On the occasion of International Women’s Day 2016 we would like to introduce you to a few Austrian women that have impressed and inspired us. Today Stephanie Altmann writes about Gustav aka Eva Jantschitsch.
Gustav! That’s what Austrian artist Eva Jantschitsch’s father called her for nothing less but the first three years of her life. Influenced by her parent’s conviction of the importance of musical education, young Eva started to learn how to play the violin and the piano at an early age. Even though she did not particularly enjoy the drill of learning those instruments, her musical ear, in combination with her socio-critical and feminist approach, have made her a talented and very unique musician in a market characterised by commercialism, masculinity and Einheitsbrei (mishmash).
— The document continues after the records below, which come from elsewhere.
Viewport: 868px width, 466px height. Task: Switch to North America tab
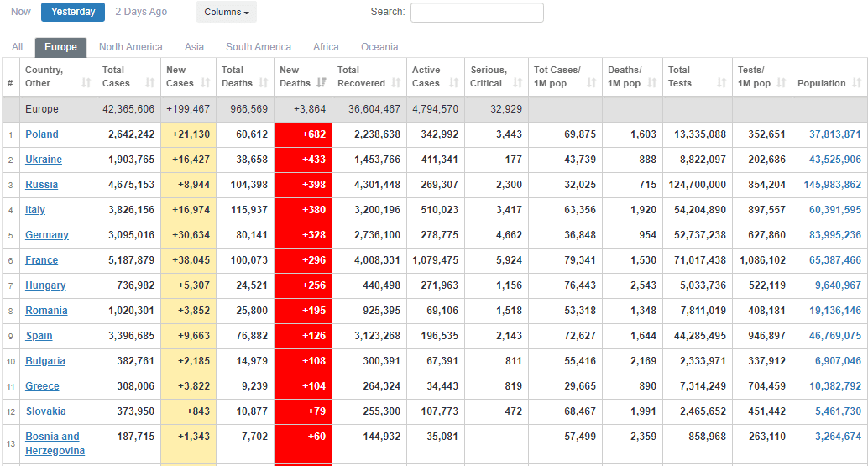pos(130,47)
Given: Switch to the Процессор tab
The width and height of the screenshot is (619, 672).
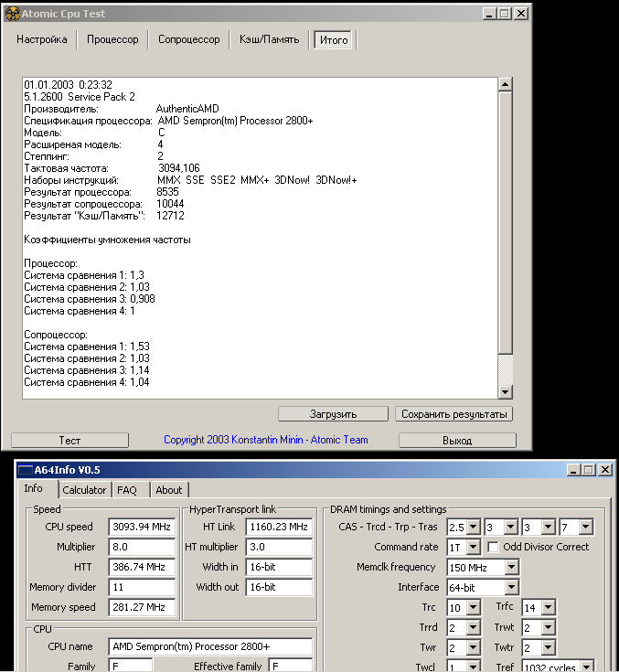Looking at the screenshot, I should (112, 40).
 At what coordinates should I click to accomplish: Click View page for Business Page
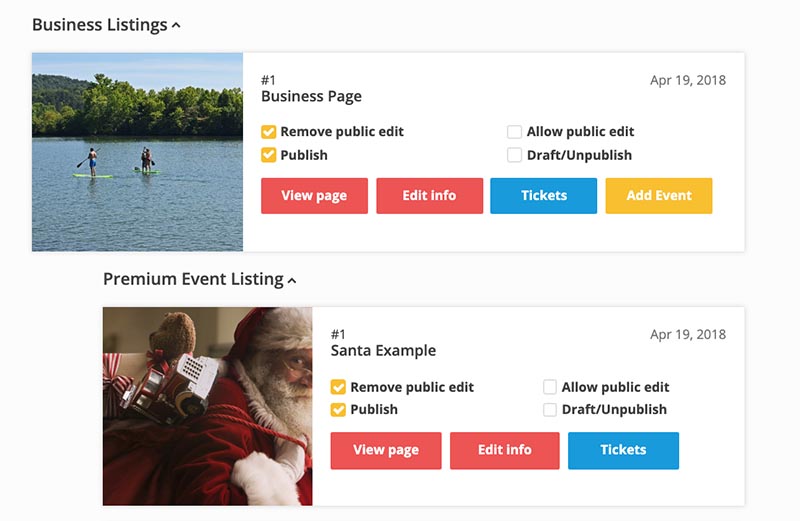[x=314, y=195]
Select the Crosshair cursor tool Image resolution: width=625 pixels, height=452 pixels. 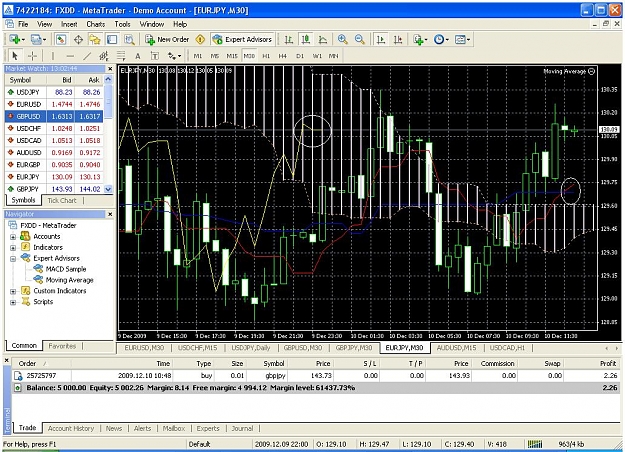(32, 56)
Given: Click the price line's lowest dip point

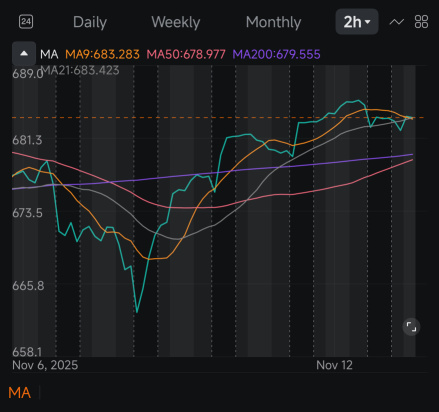Looking at the screenshot, I should point(137,312).
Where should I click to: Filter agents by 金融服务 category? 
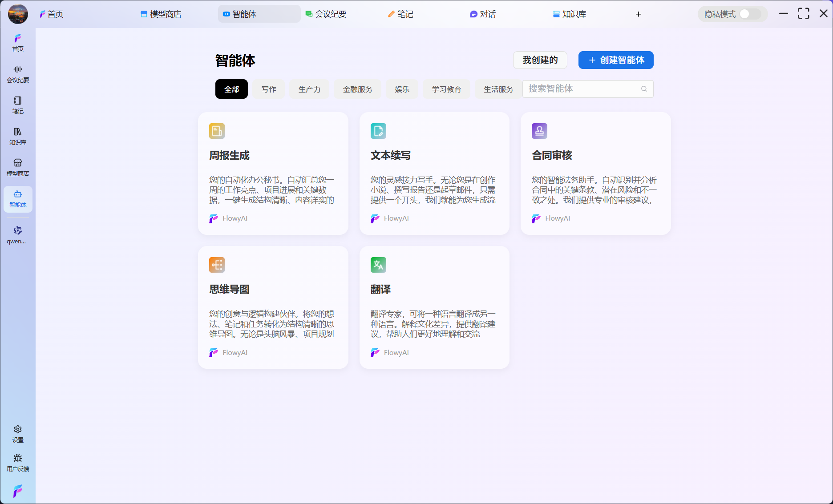click(x=357, y=89)

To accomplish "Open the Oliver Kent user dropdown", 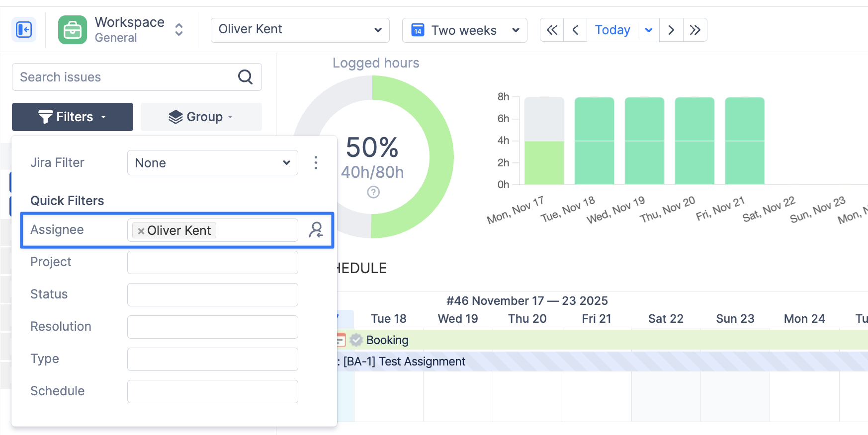I will (x=300, y=30).
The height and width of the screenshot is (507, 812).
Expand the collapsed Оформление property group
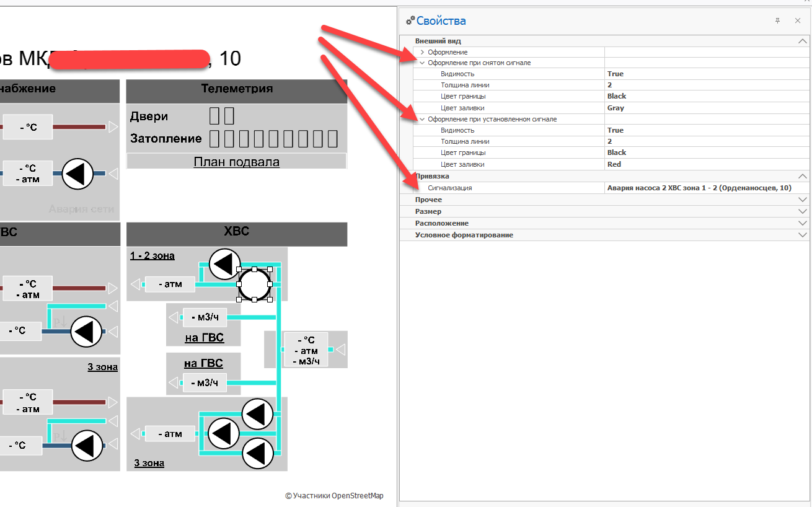[422, 52]
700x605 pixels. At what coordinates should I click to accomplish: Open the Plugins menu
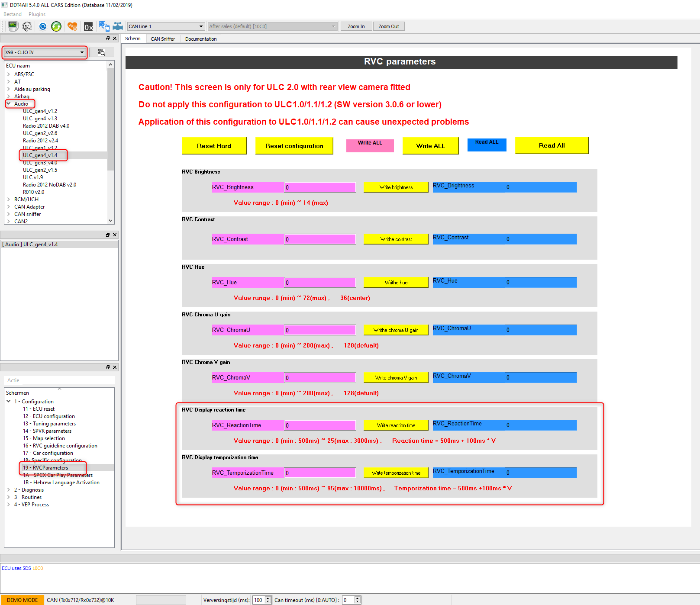click(x=37, y=14)
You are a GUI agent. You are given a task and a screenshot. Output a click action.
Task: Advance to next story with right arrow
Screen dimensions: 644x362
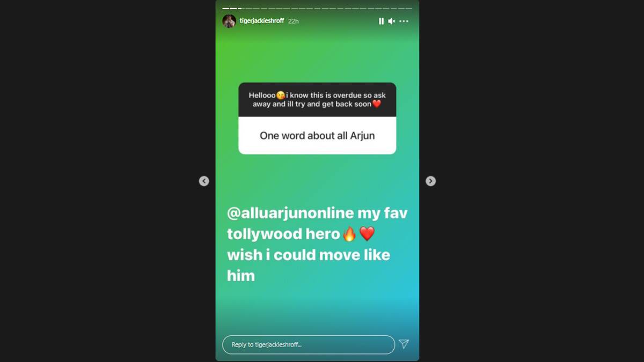point(430,181)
In 1997, Eva moved from Graz to Vienna to study media design and digital art at the University of Applied Arts, Vienna. During her studies she came across the feminist, sociological and political discourses that would later influence her music. She started to teach herself all the necessary skills to produce music, composed songs at home on her laptop and soon founded a label for electronic music. Around her 20th Birthday she found out that her father had hoped for a son hence called her Gustav when she was little. Rather than feeling hurt or upset though, Eva took this as an opportunity to understand and interpret gender as something that’s constructed by society rather than anything natural or given.
Calling her project Gustav, she kicked off a discussion: a woman with a man’s name who makes music that is characterised by feminism and social criticism – now that’s something quite different!
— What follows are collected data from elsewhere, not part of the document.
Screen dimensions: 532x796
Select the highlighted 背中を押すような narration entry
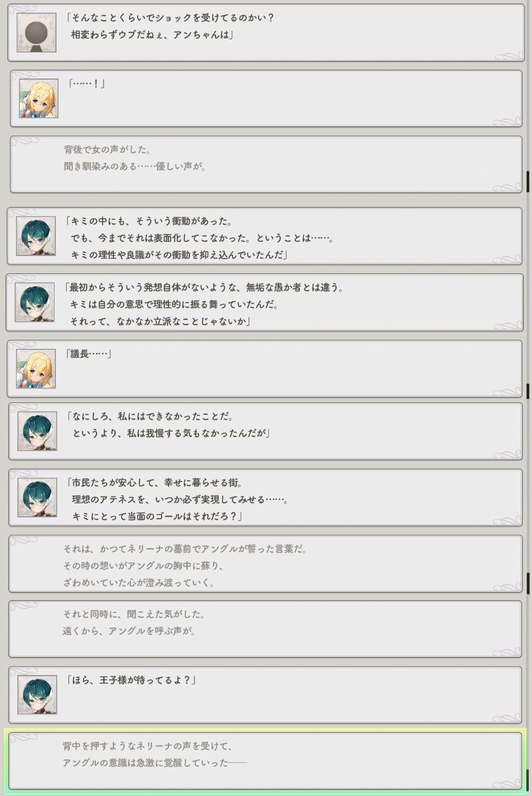click(265, 760)
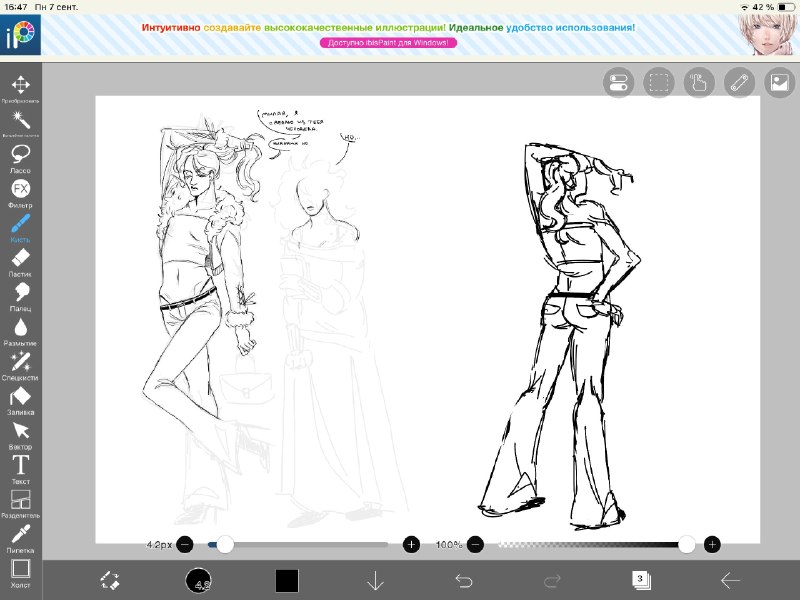Toggle the stabilizer switch icon at top

618,82
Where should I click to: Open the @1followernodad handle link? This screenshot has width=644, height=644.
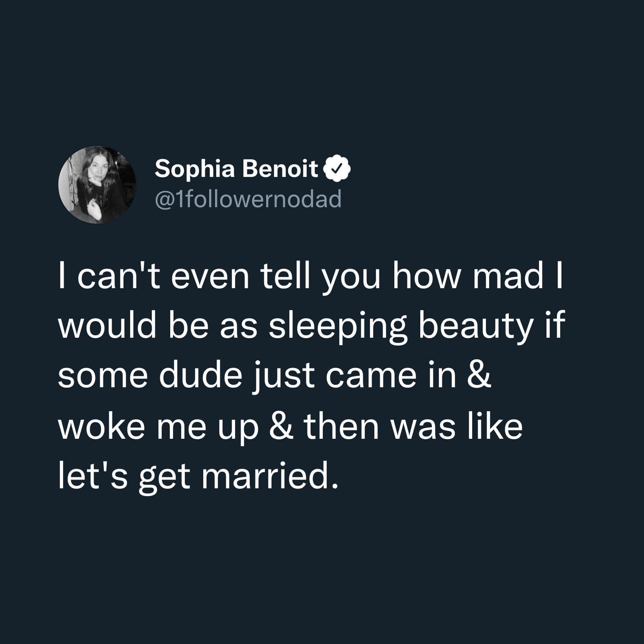pyautogui.click(x=248, y=199)
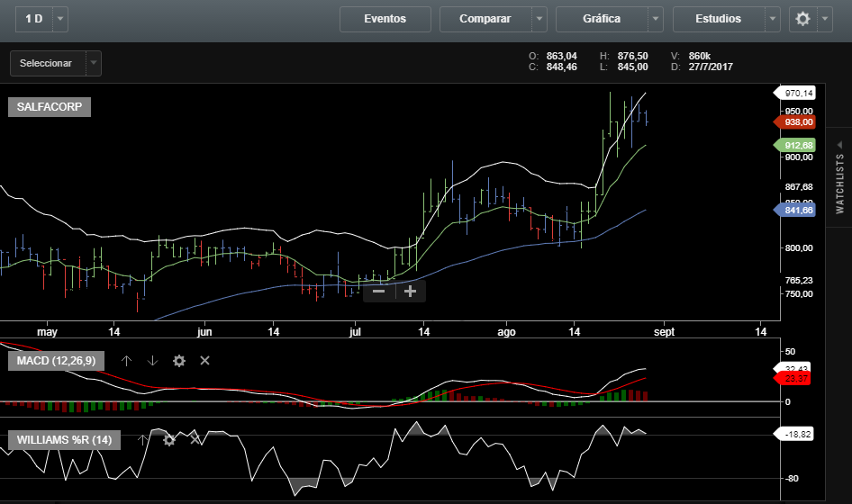852x504 pixels.
Task: Zoom in the chart with plus
Action: [410, 291]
Gustav’s first gig at the “Frauenbandfest” (all-female band festival) in 2002 helped to put her music in a feminist context. At the same time she started to feel pushed into gender stereotypes in which the female is mainly perceived as sexual and emotional but not necessarily independent and intelligent. While her male colleagues were seen as the “musicians” and “programmers”, she was simply referred to as the singer. But Eva wanted to be taken seriously as a professional musician who’s able to make a living from music. Gustav’s debut album “Rettet die Wale” (Save the Wales) was released in 2004 and proof for Eva’s talent – she produced the entire work herself (from playing and recording the instruments to designing the cover).
The album was enormously successful but it also created some hype around her persona that started to annoy Gustav. Rather than being commercially successful and “sell-able”, she wanted to continue asking questions about the state of society through music (so Eva in an FM4 interview). Winning the Amadeus Music Award in the category “FM4 Alternative Act of the Year” in 2005, friends urged Gustav to produce a second album and capitalize on her success. But Eva decided not to feed the masses but took a step back from the commercial music market. Her musical focus at that time wasn’t to produce sell-able hits, instead Eva started composing music for theatre, film as well as performance art. A good few years passed before Eva released the second album “Verlass die Stadt” (Leave the City) in 2008. As “Verlass die Stadt” shows, the term Indie is almost too squishy when describing Gustav’s music. Both the complexity of her compositions as well as the playing around with various genres reflects well on the defensiveness that characterises her music. Instead of encouraging a “happy sing-a-long”, Gustav’s music forces the listener to contemplate about the lyrics and their content. And we love it!
In 2013 Eva was awarded the “Wiener Frauenpreis” (Vienna Women Prize) for her “critical emancipatory reflection of gender stereotypes”. Gustav’s criticism on prevailing female stereotypes is perfectly represented in her song Total Quality Woman which we would like to recommend as the perfect sound track to the approaching International Women’s Day 2016. Enjoy!